You mentioned that health needs to be delivered where people live. And there needs to be an investment in health at all levels. How can we invest in health and deliver on health in situations where the state itself, or part of the state, is under great stress, either due to conflict and violence, long-term development challenges, or to some of the newer challenges that have come? How can we overcome some of the obstacles in the city or state level to invest in public health?
I do believe the increase in humanitarian crises and the fact that so many people—due to war, to famine, through a whole range of population movements around the world—will not be able to rely on a state providing them basic services. This is one of the new challenges for the UN system.
I think we will have to explore what the role of the World Health Organization (WHO) is in such situations. There have been examples where the WHO has managed the health system for a country—just after the Yugoslav wars for example. We have to revisit this. It means a new type of cooperation between, for example, the WHO and the major UN agencies. Not just in crisis response—the “let’s help these people straight away with health services”—but really, in an organizational and nearly institutional response so that, until new infrastructures and new institutions can be built and a state is able to function again, people will have reliable services.
We’ve also seen that many of the refugee camps are not there for a year or two. People live there much longer, sometimes nearly for a decade now, and therefore, we do have to face the fact that there needs to be significant international funding for the health services in these camps. We cannot leave that to the countries that have taken all these refugees. They are carrying an unbelievable burden.

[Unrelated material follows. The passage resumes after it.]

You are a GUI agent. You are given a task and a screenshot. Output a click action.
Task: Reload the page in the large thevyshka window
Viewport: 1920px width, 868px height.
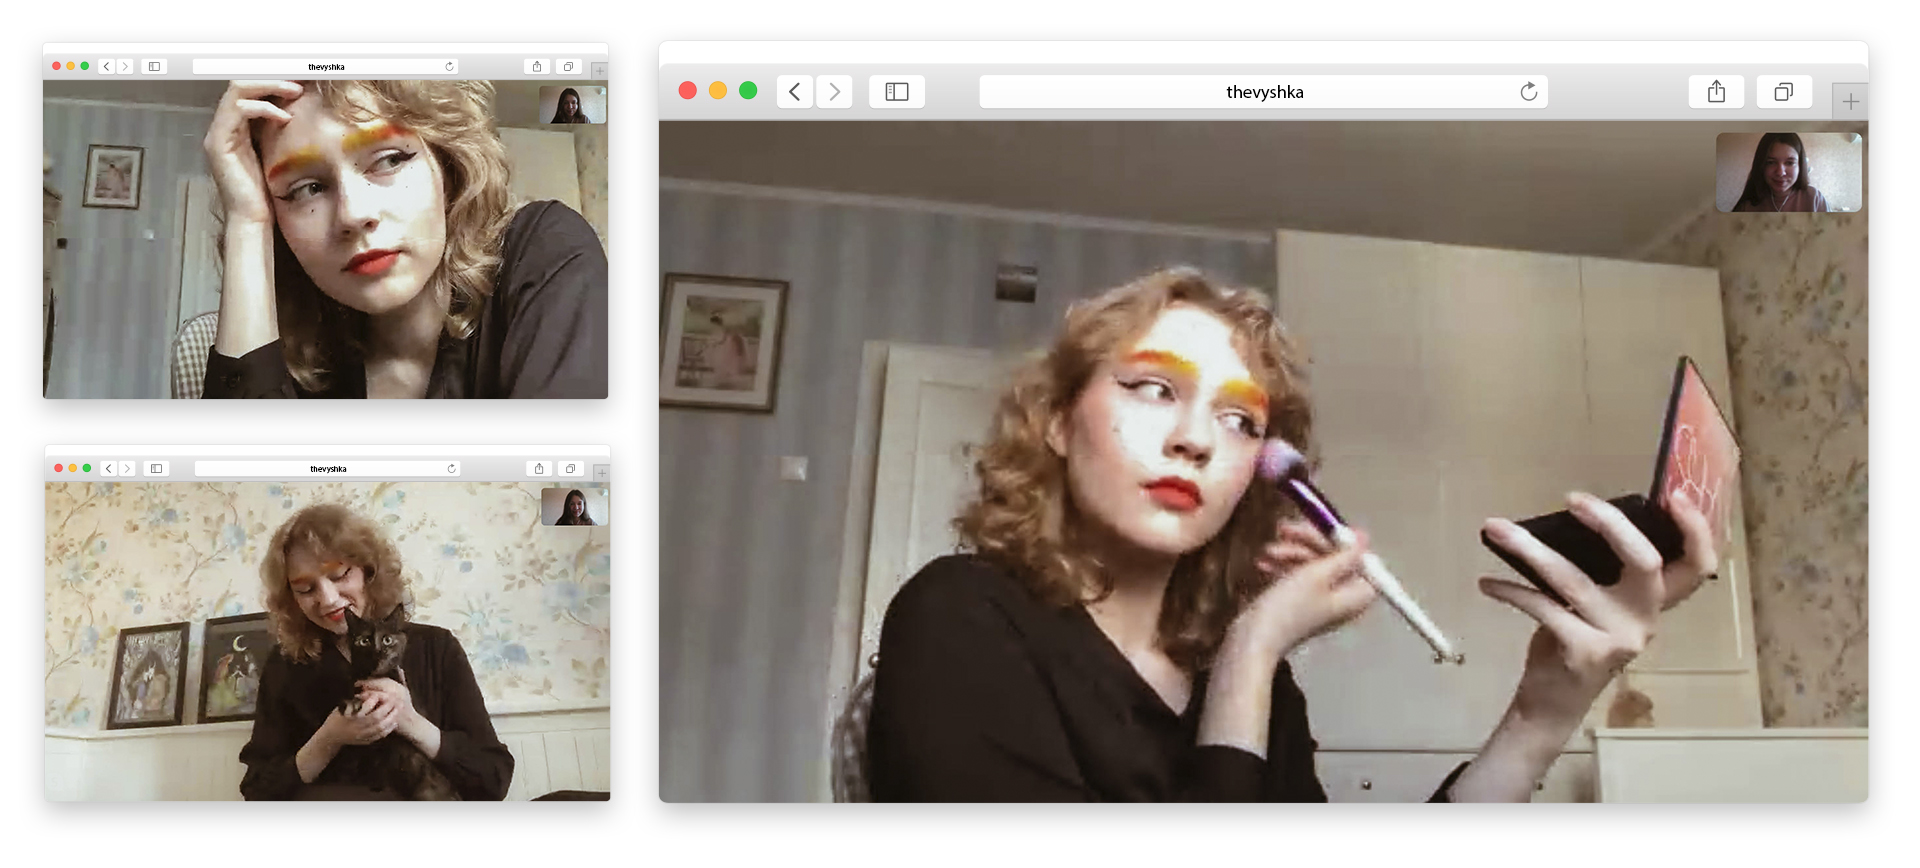coord(1528,92)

It is also something that cannot just be resolved through the World Food Programme and through nutrition, as important as that is. It needs a concerted effort, and I would hope that possibly another high-level panel, particularly following the two big summits we’re going to have this year—the World Humanitarian Summit and the Refugee Summit—will face up to this. I think we must use those summits to raise this issue and to find mechanisms—both institutional cooperation between agencies, many of the humanitarian actors, UN organizations—and countries willing to support this.